Ces sottises là, il faut savoir que des Français – bien sûr en très faible nombre – les ont organisées, suivies, trouvées admirablement annonciatrices d’un monde radieux à venir. Il faut savoir qu’une certaine France en a été capable. Et le reste chez certains. Demandez donc à Vincent Peillon…

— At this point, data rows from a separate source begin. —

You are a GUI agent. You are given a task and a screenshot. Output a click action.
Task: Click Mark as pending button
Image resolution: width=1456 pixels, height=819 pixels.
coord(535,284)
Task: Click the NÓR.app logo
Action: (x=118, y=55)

Fête de la Raison, le 10 novembre 1793 : dans un décor d’inspiration antique, où disparaît toute référence à la cathédrale Notre-Dame de Paris, quelques jeunes filles, prêtresses de la philosophie, célèbrent le culte à la déesse « Raison », personnifiée par une jeune femme vêtue d’une tunique drapée et d’un bonnet phrygien.
De Michel Mourre :
« ….Ainsi, le 20 brumaire, An II (10 Novembre 1793), une artiste lyrique, Mademoiselle Aubry, vêtue d’une robe blanche et d’un manteau bleu, coiffée d’un bonnet rouge et symbolisant la raison, vint s’asseoir sur une estrade disposée au milieu de l’ancienne cathédrale, à hauteur du transept, tandis que des chœurs chantaient à ses pieds, l’Hymne à la Liberté de Gossec, sur des paroles de Marie-Joseph Chénier. L’après-midi, la foule se rendit à la Convention, où l’ex capucin Chabot fit décréter que l’église Notre-Dame serait appelée désormais le temple de la raison.
Des cérémonies analogues eurent lieu en province. Mais cette campagne anti religieuse déplaisait à Robespierre et aux nombreux conventionnels disciples de Rousseau, et le culte de la Raison disparut avec les hébertistes (mars 1794) pour faire place au culte de l’Être suprême, presque aussi éphémère ».